(Extracted data entries)

★ ★ ★ ★

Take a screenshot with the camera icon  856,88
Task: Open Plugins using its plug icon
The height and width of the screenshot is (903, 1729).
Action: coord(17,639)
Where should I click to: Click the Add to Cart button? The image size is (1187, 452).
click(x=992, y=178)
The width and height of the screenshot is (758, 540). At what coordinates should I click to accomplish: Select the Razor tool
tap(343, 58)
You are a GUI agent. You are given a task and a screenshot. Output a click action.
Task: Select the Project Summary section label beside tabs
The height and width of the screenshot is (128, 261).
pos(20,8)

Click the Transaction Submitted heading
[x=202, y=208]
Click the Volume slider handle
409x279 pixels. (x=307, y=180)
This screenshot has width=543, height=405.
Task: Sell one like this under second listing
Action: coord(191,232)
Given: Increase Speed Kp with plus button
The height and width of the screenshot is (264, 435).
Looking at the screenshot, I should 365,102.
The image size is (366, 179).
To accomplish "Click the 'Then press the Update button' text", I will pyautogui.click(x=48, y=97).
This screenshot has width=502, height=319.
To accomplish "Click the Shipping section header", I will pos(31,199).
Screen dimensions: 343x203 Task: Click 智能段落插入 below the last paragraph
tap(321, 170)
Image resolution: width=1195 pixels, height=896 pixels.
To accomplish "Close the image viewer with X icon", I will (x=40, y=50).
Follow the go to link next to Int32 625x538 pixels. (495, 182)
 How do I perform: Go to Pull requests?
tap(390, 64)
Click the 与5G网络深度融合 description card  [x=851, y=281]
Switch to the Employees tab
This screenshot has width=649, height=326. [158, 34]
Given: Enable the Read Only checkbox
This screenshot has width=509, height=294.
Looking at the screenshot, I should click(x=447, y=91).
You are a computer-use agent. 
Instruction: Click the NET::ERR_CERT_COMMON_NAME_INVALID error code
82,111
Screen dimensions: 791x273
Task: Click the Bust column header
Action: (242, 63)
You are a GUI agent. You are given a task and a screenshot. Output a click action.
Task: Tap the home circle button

★ ★ ★ ★

> _Exercise_:
Find how many lines of the preceding data contain "section", and answer with that number only.

> _Reply to the exercise_:
2